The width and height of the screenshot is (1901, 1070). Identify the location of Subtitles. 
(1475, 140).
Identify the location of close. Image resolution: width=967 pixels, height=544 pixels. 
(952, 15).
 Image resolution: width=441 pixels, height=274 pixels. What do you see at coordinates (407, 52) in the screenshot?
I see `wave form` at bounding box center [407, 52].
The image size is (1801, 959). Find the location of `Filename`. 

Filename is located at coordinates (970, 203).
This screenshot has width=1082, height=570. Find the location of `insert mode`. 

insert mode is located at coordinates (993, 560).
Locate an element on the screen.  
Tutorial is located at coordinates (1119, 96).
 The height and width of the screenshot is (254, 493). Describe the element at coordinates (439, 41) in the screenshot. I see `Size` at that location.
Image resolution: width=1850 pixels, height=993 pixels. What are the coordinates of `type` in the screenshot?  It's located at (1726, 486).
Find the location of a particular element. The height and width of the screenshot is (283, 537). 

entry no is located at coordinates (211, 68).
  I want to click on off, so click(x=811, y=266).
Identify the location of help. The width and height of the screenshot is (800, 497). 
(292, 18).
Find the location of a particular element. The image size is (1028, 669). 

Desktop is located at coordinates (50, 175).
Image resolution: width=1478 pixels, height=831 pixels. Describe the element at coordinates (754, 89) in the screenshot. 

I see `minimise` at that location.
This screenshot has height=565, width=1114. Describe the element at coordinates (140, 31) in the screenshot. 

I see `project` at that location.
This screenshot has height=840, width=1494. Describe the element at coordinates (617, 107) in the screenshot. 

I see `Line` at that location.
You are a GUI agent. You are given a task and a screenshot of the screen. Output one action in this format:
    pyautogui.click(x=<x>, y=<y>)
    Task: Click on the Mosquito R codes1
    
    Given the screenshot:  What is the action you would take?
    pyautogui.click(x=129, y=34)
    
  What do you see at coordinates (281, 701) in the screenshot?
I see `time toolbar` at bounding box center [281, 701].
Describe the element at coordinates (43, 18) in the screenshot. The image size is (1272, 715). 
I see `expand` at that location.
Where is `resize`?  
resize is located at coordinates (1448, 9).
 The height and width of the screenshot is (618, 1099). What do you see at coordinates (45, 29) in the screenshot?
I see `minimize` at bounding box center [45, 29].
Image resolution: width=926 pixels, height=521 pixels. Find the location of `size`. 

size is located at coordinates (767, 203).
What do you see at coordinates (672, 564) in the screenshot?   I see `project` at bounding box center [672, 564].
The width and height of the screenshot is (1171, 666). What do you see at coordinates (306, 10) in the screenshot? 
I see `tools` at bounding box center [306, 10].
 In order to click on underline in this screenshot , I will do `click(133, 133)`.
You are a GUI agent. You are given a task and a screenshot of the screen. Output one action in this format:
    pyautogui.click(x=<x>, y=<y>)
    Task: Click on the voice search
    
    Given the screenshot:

★ ★ ★

→ **Opdracht**:
Kun je alle items bijwerken door "Find the location of" overal te vervangen door "Locate", zonder verder iets te wijzigen?

→ **Antwoord**:
The width and height of the screenshot is (1901, 1070). Identify the location of Subtitles. 
(1475, 140).
Identify the location of close. Image resolution: width=967 pixels, height=544 pixels. 
(952, 15).
 Image resolution: width=441 pixels, height=274 pixels. What do you see at coordinates (407, 52) in the screenshot?
I see `wave form` at bounding box center [407, 52].
The image size is (1801, 959). Locate `Filename`. 

Filename is located at coordinates (970, 203).
This screenshot has width=1082, height=570. Locate `insert mode`. 

insert mode is located at coordinates (993, 560).
Locate an element on the screen.  
Tutorial is located at coordinates (1119, 96).
 The height and width of the screenshot is (254, 493). Describe the element at coordinates (439, 41) in the screenshot. I see `Size` at that location.
Image resolution: width=1850 pixels, height=993 pixels. What are the coordinates of `type` in the screenshot?  It's located at (1726, 486).
Locate a particular element. The height and width of the screenshot is (283, 537). 

entry no is located at coordinates (211, 68).
  I want to click on off, so click(x=811, y=266).
Identify the location of help. The width and height of the screenshot is (800, 497). 
(292, 18).
Locate a particular element. The image size is (1028, 669). 

Desktop is located at coordinates (50, 175).
Image resolution: width=1478 pixels, height=831 pixels. Describe the element at coordinates (754, 89) in the screenshot. 

I see `minimise` at that location.
This screenshot has height=565, width=1114. Describe the element at coordinates (140, 31) in the screenshot. 

I see `project` at that location.
This screenshot has height=840, width=1494. Describe the element at coordinates (617, 107) in the screenshot. 

I see `Line` at that location.
You are a GUI agent. You are given a task and a screenshot of the screen. Output one action in this format:
    pyautogui.click(x=<x>, y=<y>)
    Task: Click on the Mosquito R codes1
    
    Given the screenshot:  What is the action you would take?
    pyautogui.click(x=129, y=34)
    
  What do you see at coordinates (281, 701) in the screenshot?
I see `time toolbar` at bounding box center [281, 701].
Describe the element at coordinates (43, 18) in the screenshot. The image size is (1272, 715). 
I see `expand` at that location.
Where is `resize`?  
resize is located at coordinates (1448, 9).
 The height and width of the screenshot is (618, 1099). What do you see at coordinates (45, 29) in the screenshot?
I see `minimize` at bounding box center [45, 29].
Image resolution: width=926 pixels, height=521 pixels. Locate `size`. 

size is located at coordinates (767, 203).
What do you see at coordinates (672, 564) in the screenshot?   I see `project` at bounding box center [672, 564].
The width and height of the screenshot is (1171, 666). What do you see at coordinates (306, 10) in the screenshot? 
I see `tools` at bounding box center [306, 10].
 In order to click on underline in this screenshot , I will do `click(133, 133)`.
You are a GUI agent. You are given a task and a screenshot of the screen. Output one action in this format:
    pyautogui.click(x=<x>, y=<y>)
    Task: Click on the voice search
    
    Given the screenshot:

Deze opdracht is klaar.